Выр поник усами, придвинул ближе бадью с рыбьими головами. Шрон вкушал ужин неспешно, тщательно перетирая пищу старыми, сильно сточенными ротовыми пластинами. Молчал сосредоточенно и грустно. Малек сел на хвост, презирая запах старых водорослей. Погладил панцирь Шрона, взялся прослеживать пальцем крупные линии заросших трещин. Выр от такого заботливого сочувствия постепенно пришел в благодушное настроение. Ел всё быстрее, с аппетитом. Даже пару раз запил рыбу таггой. Сыто пошевелил усами. Сам придвинул бадью с водой и умылся: новое правило борьбы с запахами уже приживалось в семье, радуя Малька.
– Не мертва наша смерть, – тихо сказал Шрон. – Есть в ней гниль с кипунов. Но есть и иное, похуже. Паразиты. Как у людей, вот так. Я знаю. Нырнул глубоко, совсем глубоко. Мешок придумал, чтобы дышать из него годной водой. В желтую муть ушел саженей на сто… И вернулся. Живой. Шторм вскипел, а я уже не чуял его, да и себя не чуял. Жабры мне все как есть погрызли. Дышать я не мог, язвами покрылся. Панцирь вон – тоньше пергамента местами сделался. Вот тогда… Ох-хо, как раз тогда выродер меня и видел.
– Чем спасся? – жадно выдохнул Шром.
– Солнышка они не любят, – презрительно повел усами старик. – Солнышка и воздуха. Как шторм ушел, припекло меня на отмели. Тут и сгинула напасть. Язвы зарастали долго, отрава обычная – из кипунов – гнала по телу озноб, забирала силы. Но прочее все пропало. Вот так. Теперь я важное знаю. Беда наша с теплом моря связана и со светом. Ниже какой-то глубины не живут паразиты, я так надеюсь: холодно им там. И выше сорока саженей не поднимаются: солнце их губит.
– Ниже – ты уверен? – восхитился Шром.
– Рыбу проверял, – солидно уточнил старик. – Ей тоже едят жабры. Глубинной, которая через муть сюда лезет по осени. И скалозубам, я ловил их, эти-то часто ныряют в желтую муть, они живучие… Теперь знаю, почему косяки, выйдя из глубин, к самой поверхности жмутся: лечатся. Частью не спасаются, мрут, но частью выживают. Все я проверил, брат. Далековато вниз плыть, нет нам пока что туда входа, в родные глубины. Но есть небольшая надежда. Раз беда живая, можно её и умертвить. Вот так я думаю. – Старик сердито клацнул клешнями. – Только без надобности мои слова главному бассейну. Нет в кланде жажды глубин. Нет почтения к древности, золото ему – не хранилище знаний, а монета сухопутная.
– Пока что книги нужны нам, – прищурился Ларна. – Главный бассейн пусть булькает себе проточной водой. Начнем с вашего дома. Ладно уж, дополню счет до дюжины мягкохвостым гнильцом. Ваш братец Борг пробовал нанять меня, а позже самого пустил в заказ. Я отплачу ему схожей монетой.
– Хорошее дело, – заинтересовался старик. – Верное.
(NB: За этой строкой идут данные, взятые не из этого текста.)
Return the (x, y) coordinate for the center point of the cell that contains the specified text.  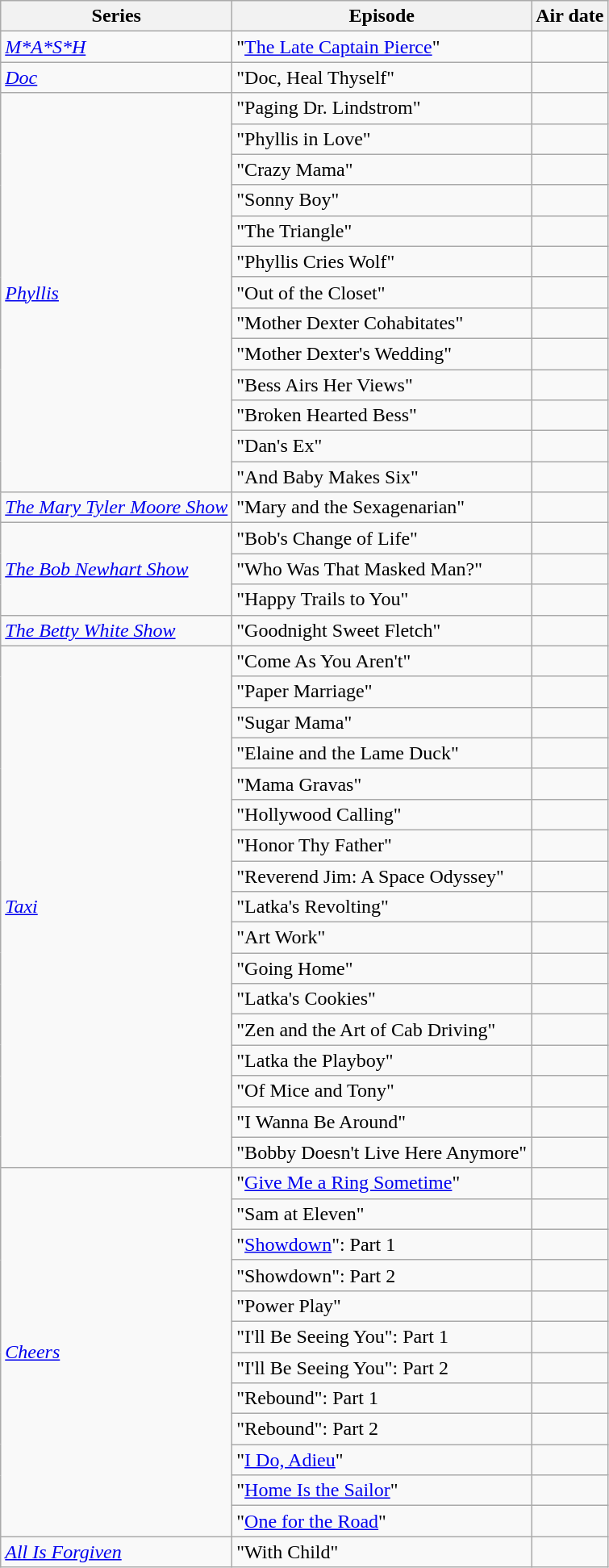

Борг знает много, но мало скажет без должного для себя страха. Про книги знает: смекаю я, не он ли плавит листы? Галер у нас, у ар-Бахта, больно много развелось. И тайн, и жадности. Золото – оно сродни желтой смерти, тот еще паразит. К кому в жабры влезет, душу отравит, тех уже не отпустит, сожрет дочиста… и солнца не испугается. Верно ты придумал: спросим Борга. Шторм отшумит, и мы займемся очисткой родного бассейна.
– И пересчетом, – нехотя, едва слышно, добавил Шром. – Боюсь я увидеть гнезда с личинками. Как бы не подмокли они. – Выр дернул глазом на стебельке, переводя обзор с Ларны на Малька, дружно подавшихся вперед, слушать новое. – Умные, да… Тайну большую почуяли, главную. Скорее даже – беду… Из подмокших теплых гнезд, захваченных на воздухе гниением, не вылупляются неущербные. Пойду. Шторм красив, хочу поплавать, да. Заодно галеру проверю.
Выр развернулся, резво зашуршал по камням, плеснул водой луж – и скрылся в недрах тьмы гротов, ведущих к морю.